Zur Demo gekommen war auch der Hamburger Obdachlose Max Bryan, der seit 18 Monaten auf der Straße lebt und verzweifelt nach einer Wohnung sucht.

„Entweder sind die Mieten viel zu teuer oder es stehen schon 10 Leute vor mir da, die alle das selbe wollen“, heißt es in der 9 Minuten langen Rede, die der Obdachlose vor 1000 Menschen hielt. Am Ende flossen Tränen, als er bekannt gab, dass er noch vor Ende des Herbstes Hamburg verlassen wird.

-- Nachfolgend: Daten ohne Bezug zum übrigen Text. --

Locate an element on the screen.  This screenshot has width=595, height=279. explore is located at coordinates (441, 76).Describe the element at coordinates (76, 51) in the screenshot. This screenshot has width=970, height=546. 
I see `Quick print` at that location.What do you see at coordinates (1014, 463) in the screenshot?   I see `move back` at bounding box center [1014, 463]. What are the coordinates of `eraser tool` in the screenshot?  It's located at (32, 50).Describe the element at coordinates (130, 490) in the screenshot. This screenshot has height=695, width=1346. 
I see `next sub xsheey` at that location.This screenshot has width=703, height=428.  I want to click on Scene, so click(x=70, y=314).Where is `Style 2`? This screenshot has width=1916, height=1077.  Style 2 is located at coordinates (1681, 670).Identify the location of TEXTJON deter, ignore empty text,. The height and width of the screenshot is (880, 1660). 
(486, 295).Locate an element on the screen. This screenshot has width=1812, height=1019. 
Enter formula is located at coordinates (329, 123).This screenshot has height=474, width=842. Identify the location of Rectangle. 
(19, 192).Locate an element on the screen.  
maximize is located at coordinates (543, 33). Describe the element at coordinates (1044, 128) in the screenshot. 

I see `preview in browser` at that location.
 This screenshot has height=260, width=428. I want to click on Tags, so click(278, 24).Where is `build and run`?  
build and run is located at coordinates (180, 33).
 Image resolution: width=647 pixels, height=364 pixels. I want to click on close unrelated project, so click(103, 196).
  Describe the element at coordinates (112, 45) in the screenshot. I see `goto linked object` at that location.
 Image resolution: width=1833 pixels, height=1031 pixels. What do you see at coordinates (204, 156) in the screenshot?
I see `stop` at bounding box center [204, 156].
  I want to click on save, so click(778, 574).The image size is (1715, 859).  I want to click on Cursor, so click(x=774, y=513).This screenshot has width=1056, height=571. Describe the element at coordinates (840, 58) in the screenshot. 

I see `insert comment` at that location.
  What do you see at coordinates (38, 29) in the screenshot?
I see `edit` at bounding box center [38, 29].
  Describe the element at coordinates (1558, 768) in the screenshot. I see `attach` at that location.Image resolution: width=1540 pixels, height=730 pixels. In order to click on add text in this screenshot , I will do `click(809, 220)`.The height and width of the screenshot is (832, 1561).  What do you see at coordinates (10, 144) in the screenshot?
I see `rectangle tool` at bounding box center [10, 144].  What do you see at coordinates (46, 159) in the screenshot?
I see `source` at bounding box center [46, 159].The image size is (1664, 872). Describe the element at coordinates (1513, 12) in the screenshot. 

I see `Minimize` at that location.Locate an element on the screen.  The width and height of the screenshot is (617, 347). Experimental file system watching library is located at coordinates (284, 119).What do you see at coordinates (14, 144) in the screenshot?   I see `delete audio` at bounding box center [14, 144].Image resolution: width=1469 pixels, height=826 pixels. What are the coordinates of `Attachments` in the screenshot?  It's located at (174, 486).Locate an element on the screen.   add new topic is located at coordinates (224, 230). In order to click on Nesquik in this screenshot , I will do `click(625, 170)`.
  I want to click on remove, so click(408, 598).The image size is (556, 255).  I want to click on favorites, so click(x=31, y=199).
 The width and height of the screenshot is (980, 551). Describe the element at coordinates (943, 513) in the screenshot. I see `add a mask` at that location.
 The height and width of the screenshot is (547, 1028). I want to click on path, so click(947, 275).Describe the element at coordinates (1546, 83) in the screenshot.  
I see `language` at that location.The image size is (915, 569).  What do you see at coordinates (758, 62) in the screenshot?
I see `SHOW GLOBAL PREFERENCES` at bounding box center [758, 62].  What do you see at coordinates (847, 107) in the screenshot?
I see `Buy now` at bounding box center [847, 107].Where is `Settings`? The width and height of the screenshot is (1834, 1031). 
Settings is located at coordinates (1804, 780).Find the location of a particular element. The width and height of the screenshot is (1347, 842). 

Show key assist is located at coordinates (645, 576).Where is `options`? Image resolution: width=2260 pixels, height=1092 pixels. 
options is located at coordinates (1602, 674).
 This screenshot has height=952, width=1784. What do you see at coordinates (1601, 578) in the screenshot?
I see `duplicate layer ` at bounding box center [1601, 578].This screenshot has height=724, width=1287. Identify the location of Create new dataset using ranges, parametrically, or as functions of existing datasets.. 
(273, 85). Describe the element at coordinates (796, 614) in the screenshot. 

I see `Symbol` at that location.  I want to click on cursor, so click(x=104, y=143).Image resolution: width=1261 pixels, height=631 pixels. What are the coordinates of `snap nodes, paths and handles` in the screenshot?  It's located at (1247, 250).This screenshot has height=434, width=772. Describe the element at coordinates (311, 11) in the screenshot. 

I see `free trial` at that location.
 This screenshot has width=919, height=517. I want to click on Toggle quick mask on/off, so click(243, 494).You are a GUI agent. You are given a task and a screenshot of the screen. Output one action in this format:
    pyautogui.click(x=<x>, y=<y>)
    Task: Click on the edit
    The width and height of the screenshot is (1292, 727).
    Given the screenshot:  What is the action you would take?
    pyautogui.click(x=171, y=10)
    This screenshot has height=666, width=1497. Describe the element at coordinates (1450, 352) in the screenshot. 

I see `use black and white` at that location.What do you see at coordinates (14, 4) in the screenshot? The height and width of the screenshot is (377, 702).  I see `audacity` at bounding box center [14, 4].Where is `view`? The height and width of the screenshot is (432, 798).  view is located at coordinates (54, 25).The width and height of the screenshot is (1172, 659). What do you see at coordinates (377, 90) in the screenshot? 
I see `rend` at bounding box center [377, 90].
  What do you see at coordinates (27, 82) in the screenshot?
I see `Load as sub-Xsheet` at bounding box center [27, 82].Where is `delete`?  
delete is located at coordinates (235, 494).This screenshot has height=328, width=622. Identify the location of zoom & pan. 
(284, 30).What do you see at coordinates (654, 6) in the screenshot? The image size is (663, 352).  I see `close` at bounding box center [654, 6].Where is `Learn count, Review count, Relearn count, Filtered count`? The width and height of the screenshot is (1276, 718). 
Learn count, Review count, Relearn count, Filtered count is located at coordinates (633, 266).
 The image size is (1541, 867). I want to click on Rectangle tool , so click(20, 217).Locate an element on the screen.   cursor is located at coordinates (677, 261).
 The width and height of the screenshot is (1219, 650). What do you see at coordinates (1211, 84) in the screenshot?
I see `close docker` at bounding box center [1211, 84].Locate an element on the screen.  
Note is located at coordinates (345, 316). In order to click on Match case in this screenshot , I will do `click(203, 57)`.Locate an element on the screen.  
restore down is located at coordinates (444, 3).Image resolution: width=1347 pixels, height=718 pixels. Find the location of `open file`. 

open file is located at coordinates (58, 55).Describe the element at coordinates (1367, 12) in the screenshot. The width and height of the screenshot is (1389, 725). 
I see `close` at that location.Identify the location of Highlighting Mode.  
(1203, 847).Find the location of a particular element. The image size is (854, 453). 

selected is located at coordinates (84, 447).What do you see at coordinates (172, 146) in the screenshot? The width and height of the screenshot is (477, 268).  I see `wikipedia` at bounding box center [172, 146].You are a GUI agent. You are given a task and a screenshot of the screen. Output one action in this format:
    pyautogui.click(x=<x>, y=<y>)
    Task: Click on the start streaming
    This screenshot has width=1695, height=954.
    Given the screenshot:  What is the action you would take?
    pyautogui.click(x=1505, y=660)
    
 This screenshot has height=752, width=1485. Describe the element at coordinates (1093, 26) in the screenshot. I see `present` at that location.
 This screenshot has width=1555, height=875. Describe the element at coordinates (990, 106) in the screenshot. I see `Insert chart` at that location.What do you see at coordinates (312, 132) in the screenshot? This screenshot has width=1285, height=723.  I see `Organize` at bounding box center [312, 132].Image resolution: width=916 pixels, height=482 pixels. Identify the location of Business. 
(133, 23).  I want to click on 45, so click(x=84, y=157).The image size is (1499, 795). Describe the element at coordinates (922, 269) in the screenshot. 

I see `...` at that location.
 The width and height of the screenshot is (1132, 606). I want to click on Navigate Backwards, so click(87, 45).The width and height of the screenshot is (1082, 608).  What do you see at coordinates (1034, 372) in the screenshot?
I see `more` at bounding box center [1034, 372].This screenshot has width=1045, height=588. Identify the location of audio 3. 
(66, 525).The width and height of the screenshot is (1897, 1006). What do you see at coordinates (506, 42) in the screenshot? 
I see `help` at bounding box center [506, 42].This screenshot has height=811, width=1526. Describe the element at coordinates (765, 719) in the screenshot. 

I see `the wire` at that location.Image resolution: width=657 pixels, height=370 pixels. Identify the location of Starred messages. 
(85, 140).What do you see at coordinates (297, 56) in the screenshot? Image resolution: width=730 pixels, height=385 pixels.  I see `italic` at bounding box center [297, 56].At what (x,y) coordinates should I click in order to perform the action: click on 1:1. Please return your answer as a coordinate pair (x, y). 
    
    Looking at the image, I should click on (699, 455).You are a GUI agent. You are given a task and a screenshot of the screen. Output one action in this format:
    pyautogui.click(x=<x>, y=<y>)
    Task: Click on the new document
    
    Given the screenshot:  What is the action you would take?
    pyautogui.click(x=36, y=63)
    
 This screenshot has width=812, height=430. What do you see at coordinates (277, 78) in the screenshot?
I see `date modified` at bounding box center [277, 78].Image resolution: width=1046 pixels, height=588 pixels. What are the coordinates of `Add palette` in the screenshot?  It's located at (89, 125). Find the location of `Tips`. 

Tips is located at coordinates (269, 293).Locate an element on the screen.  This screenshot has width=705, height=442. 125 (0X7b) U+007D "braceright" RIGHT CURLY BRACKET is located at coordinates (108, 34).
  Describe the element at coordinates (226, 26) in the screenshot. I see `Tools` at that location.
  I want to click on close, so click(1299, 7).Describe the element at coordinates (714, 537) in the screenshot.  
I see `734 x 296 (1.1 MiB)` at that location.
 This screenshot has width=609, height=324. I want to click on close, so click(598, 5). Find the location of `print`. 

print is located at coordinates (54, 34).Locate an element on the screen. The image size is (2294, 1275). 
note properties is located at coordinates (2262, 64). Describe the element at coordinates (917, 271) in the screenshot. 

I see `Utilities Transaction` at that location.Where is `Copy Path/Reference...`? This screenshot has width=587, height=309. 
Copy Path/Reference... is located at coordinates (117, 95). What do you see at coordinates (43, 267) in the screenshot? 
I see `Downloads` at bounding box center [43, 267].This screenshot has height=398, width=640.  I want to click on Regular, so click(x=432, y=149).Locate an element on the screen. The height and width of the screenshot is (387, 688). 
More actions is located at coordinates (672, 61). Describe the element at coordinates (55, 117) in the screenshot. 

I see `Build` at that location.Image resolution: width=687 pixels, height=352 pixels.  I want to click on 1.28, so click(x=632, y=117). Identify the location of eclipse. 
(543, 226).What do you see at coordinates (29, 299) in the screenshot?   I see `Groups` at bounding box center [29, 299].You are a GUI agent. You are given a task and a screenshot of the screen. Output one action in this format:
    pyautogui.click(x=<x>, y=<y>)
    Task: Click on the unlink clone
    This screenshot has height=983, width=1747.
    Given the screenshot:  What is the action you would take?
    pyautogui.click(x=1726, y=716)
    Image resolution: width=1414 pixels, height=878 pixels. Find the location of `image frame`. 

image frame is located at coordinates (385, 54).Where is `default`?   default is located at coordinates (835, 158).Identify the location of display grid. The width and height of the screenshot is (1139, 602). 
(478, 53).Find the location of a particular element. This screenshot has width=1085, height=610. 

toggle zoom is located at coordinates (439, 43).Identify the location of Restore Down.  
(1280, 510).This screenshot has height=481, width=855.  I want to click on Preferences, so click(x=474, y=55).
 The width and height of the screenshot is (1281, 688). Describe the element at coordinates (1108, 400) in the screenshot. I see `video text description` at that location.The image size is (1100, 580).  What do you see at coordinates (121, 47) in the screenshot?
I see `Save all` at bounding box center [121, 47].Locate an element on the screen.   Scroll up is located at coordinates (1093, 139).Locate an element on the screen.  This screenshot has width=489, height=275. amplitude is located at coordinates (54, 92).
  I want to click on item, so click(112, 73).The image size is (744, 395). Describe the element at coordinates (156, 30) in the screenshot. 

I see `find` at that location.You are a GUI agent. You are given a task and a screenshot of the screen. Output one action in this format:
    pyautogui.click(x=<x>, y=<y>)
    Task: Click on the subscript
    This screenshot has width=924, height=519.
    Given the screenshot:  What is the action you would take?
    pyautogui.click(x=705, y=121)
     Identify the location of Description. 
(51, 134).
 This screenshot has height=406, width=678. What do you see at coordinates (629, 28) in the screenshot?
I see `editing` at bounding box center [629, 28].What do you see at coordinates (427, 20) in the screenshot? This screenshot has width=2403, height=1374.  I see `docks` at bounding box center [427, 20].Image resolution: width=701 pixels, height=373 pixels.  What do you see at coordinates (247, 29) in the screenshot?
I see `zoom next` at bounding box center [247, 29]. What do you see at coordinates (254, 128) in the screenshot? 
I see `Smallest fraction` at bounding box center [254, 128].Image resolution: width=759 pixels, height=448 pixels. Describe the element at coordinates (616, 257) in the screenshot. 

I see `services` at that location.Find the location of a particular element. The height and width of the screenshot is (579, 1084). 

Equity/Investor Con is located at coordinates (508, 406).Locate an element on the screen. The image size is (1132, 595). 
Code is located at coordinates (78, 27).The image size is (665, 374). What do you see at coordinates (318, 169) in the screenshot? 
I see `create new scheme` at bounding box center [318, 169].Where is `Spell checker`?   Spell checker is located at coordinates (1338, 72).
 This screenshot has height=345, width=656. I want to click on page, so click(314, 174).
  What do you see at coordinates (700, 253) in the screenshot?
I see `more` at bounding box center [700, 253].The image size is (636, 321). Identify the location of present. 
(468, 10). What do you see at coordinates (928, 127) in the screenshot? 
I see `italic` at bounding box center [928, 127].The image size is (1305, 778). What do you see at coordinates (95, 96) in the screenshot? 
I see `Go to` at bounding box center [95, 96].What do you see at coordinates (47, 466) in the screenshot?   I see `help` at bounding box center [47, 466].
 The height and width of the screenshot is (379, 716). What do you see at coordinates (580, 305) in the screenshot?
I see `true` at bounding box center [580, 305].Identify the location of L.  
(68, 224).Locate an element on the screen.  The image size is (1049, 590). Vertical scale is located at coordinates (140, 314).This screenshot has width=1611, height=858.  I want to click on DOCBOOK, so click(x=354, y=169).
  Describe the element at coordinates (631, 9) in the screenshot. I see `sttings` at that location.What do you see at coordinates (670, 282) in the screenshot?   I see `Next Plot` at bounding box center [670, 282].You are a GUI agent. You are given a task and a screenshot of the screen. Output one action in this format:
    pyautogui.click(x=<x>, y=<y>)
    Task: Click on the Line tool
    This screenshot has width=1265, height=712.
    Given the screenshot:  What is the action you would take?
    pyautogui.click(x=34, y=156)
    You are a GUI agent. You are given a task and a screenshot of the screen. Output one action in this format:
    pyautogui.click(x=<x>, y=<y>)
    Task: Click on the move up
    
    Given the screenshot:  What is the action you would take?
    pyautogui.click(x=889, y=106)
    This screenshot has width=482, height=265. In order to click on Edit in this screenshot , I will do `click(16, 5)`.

Quelle: www.themenportal.de/politik/mietenwahnsinn-stoppen-bewegende-rede-eines-obdachlosen-30907

(VL) Schlimme Sache und wohl auch ein Beispiel, wie sehr die Straße die Menschen verändert. Bryan´s Videobotschaft vom Dezember 2010 war das bislang einzige öffentlich stehende Bewegtbild-Material und die Aufnahmen vom Wochenende zeigen, wie dramatisch Bryan sich in den vergangenen Monaten verändert hat. www.youtube.com/watch?v=0db5JwJ-7EQ

Zerzauste Haare, wild wuchernder Vollbart, die Stimme belegt. So trat der 36-Jährige vergangenes Wochenende vor das Mikrofon des Veranstalters (Recht auf Stadt) und sprach fast 9 Minuten lang zu Tausenden von Menschen. Ein Obdachloser ergreift das Wort, endlich mal was Neues, auch weil die Leute sonst kaum oder gar keine Plattform haben sich mitzuteilen (Bryan´s Facebook jetzt mal ausgenommen). Er ist eben ein moderner Obdachloser, mit Handy, Facebook und einem Internetstick, mit dem er von überall aus ins Internet kommt. Das Tagebuch hilft ihm die Schwäche zu besiegen, sagt er und was er schreibt, geht ans Herz, auch weil er nichts auslässt.

Sein Kumpels zum Beispiel: Wolle, Stephan, Martin und wie sie alle heißen. Einer liegt wohl im Krankenhaus, hat Schlaganfall und das mit nur Mitte 30.

www.facebook.com/notes/max-bryan/herbst-und-schlafplatz/291262507558338

Leute, die auf der Straße leben, werden nicht alt. Die durchschnittliche Lebenserwartung eines Obdachlosen beträgt nur 45 Jahre und man kann es Bryan nur wünschen, dass er rechtzeitig den Absprung schafft und er nicht immer wieder in die alte Schwäche zurückfällt. Er sagt, er will sich selbst retten und das ist ja auch ganz zauberhaft, nur manchmal reicht der Wille allein eben nicht aus und fremde Hilfe muss man auch annehmen können.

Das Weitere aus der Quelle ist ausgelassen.